[Pixel coordinate grounding data]
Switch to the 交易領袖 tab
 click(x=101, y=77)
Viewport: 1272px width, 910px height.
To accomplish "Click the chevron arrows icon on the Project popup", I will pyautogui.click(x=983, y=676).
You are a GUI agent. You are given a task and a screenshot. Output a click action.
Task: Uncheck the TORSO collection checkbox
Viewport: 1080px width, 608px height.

(Task brief):
All of the data must be returned exactly.

(Expected output):
Switch to the 交易領袖 tab
 click(x=101, y=77)
Viewport: 1272px width, 910px height.
To accomplish "Click the chevron arrows icon on the Project popup", I will pyautogui.click(x=983, y=676).
You are a GUI agent. You are given a task and a screenshot. Output a click action.
Task: Uncheck the TORSO collection checkbox
Viewport: 1080px width, 608px height.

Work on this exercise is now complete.